*** Excerto fornecido

Clericus CUP. Pelo amor de Deus!

Campeonato de futebol entre seminários engloba equipas com representantes de mais de 65 países, sobretudo do Brasil, Itália e México.

Clericus CUP. Pelo amor de Deus!

Vou começar por Sérgio Porto. Ou melhor, Stanislaw Ponte Preta. Jornalista, cronista, escritor brasileiro, autor de sucessos como Tia Zulmira e_Eu ou Primo Altamirando e Elas. Mas começo por ele graças a Gol de Padre. Repare-se: em Gol de Padre, Stanislaw dá-nos a visão de alguém que espreita pela janela os meninos brincando no recreio. É do seu posto de vigia que observa o padre severo que não perdoa malandragens e expulsa as crianças mais travessas, mais insurrectas. Depois, quando fica sozinho, lá no pátio, pega na bola com a qual os miúdos tinham jogado e, arregaçando a batina, inicia uma sessão de dribles e marca mesmo um golo contra a parede da infância.

Gol de Padre deu título ao livro mas é apenas uma crónica entre outras. Tem aquele fundo de verdade que se impõe na ideia de que por debaixo da severidade do traje negro, há um menino encantado pela redondez perfeita da bola. Por isso, o gol de padre prolonga-se nos golos de padre. Os golos de padre que se marcam, a sério, embrulhados mesmo em rivalidades que já se tornam permanentes, na Clericus Cup. Ou o Campeonato Mundial Pontifício. Disputa-se anualmente entre os Colégios Romanos, seminários sedeados em Roma. Ou seja, equipas formadas por seminaristas que estudam sob os ditames do Vaticano. Com um objetivo: «Implementar a prática do desporto na comunidade católica».

Mais um nome para acrescentar a esta história: Tarcisio Pietro Evasio Bertone. Cardeal, camerlengo, o maior crítico da igreja em relação a Dan Brown e ao seu Código da Vinci, um fanático de futebol. Um dia surgiu com a ideia de que o_Vaticano deveria ter uma equipa profissional para disputar o campeonato italiano. Uma equipa que pudesse lutar pelo título, aceder às provas europeias. Como? Utilizando sobretudo os estudantes brasileiros das universidade pontifícias.

Claramente, há mais do que fazer na Santa Sé. Ninguém o levou a sério. Mas não deixou, por isso, de ser um dos entusiastas da tal Clericus Cup, sobretudo dentro das suas funções de Secretário de Estado do_Vaticano. E, pode dizer-se sem rebuço, a prova é, hoje em dia, um sucesso.

Tudo começou em 2003. Outro responsável: Jim Mulligham. Inventou um torneio a eliminar chamado Taça de Roma. Participaram oito equipas dos seminários romanos. Os vencedores foram ingleses: Venerable English College.

 

Uma evolução surpreendente

Em 2007, já as coisas tinham evoluído de uma forma gigantesca. Dezasseis equipas: quinze seminários internacionais e a Universidade Gregoriana. Duas divisões, A e B. Um sucesso!

******

> Tarefas
• a. Indique os países que o texto sobre a Clericus Cup aponta como os mais representados no campeonato.
• b. Edite o texto sobre a Clericus Cup de "Claramente, há mais" a "B. Um sucesso!", substituindo "Taça de Roma" por "Copa de Roma".
• c. Retome o texto sobre a Clericus Cup a partir do ponto em que termina.
A listagem não faz falta para resolver as tarefas.

*** Material

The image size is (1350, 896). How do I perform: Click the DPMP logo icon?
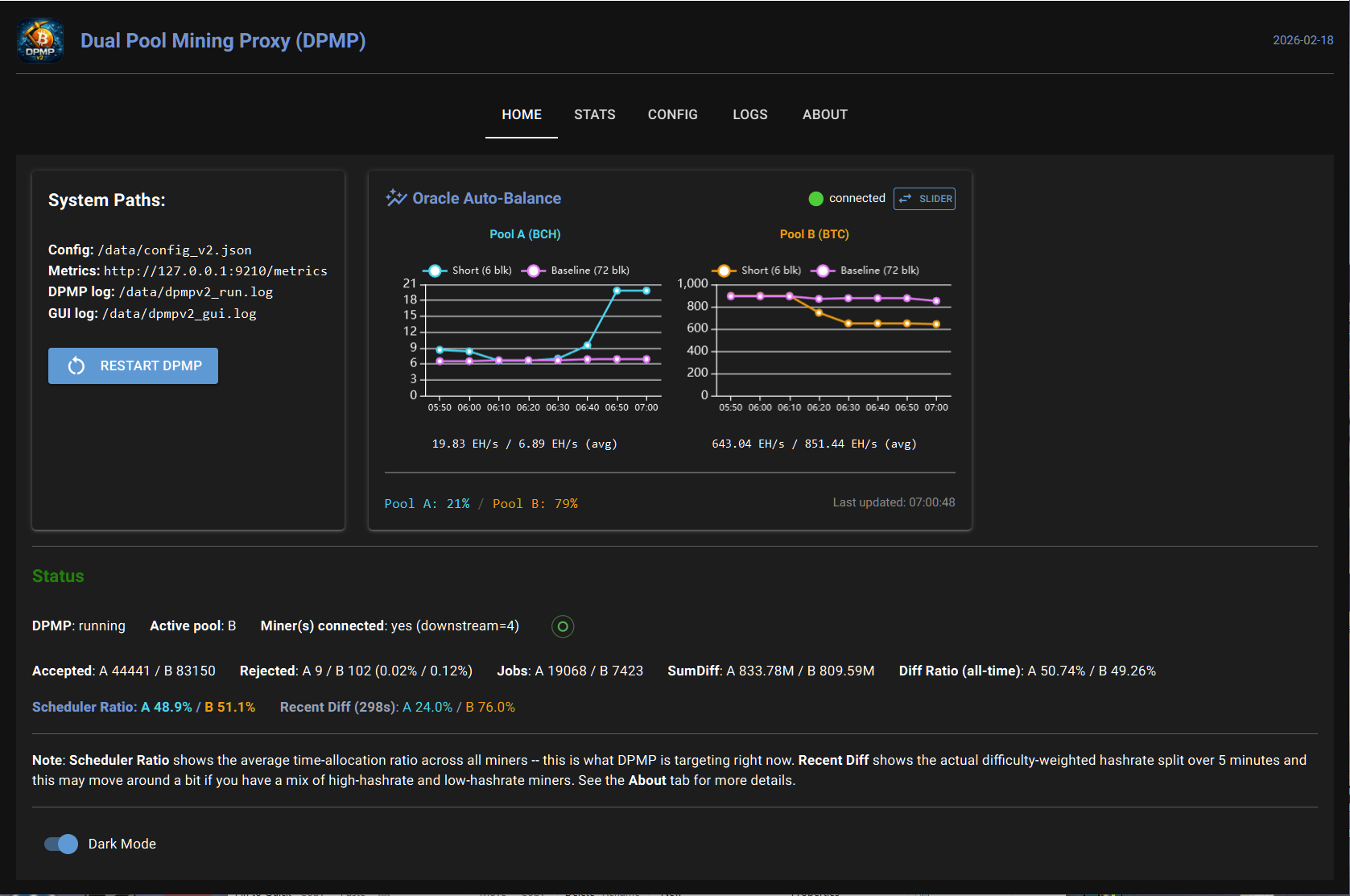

******

> Respostas por tarefa
• a. Brasil, Itália e México.

• b.
Claramente, há mais do que fazer na Santa Sé. Ninguém o levou a sério. Mas não deixou, por isso, de ser um dos entusiastas da tal Clericus Cup, sobretudo dentro das suas funções de Secretário de Estado do_Vaticano. E, pode dizer-se sem rebuço, a prova é, hoje em dia, um sucesso.

Tudo começou em 2003. Outro responsável: Jim Mulligham. Inventou um torneio a eliminar chamado Copa de Roma. Participaram oito equipas dos seminários romanos. Os vencedores foram ingleses: Venerable English College.

 

Uma evolução surpreendente

Em 2007, já as coisas tinham evoluído de uma forma gigantesca. Dezasseis equipas: quinze seminários internacionais e a Universidade Gregoriana. Duas divisões, A e B. Um sucesso!

• c.
Várias equipas foram ganhando destaque: Collegio Pio-Brasiliano, Seminario Francese, Pontifical North American College, Sant’Anselmo all’Aventino, Collegio Polaco, Mater Ecclesiae, Redemptoris Mater…

A imprensa italiana interessou-se pelo caso. Jornais como La Gazzetta dello Sport ou La Stampa deram e continuam a dar espaço à competição que chegou este ano à sua 11.ª edição. Até o insuspeito La Republicca, conhecido pelo seu anticlericalismo, pôs páginas à disposição dos golos de padre. E titulo: «São mais duros do que Materazzi!». Ah! Sim! É que as tranquibérnias rebentam aqui e ali como em qualquer jogo normal entre não crentes nos poderes divinos do_Senhor. A batina e a gola clerical não evitam as discussões sobre erros de arbitragem e não impedem que se jogue dentro dos limites aceitáveis da dureza. Não há é cartões amarelos e vermelhos. Os castigo, esses, têm direito a redenção. Há um cartão azul que deixa o prevaricador fora de jogo durante cinco minutos durante os quais se pode recolher com a sua consciência e receber o perdão.

 

Também em Portugal

Organizada pelo Centro Sportivo Italiano, patrocinada pelo Departamento de Desporto da Conferência Episcopal, a Clericus Cup têm regras próprias: cada jogo dura 60 minutos, divididos em duas partes de 30; podem fazer-se cinco substituições; o vencedor soma dois pontos e o derrotado um; o fair-play é, compreensivelmente, fator decisivo para todos os desempates.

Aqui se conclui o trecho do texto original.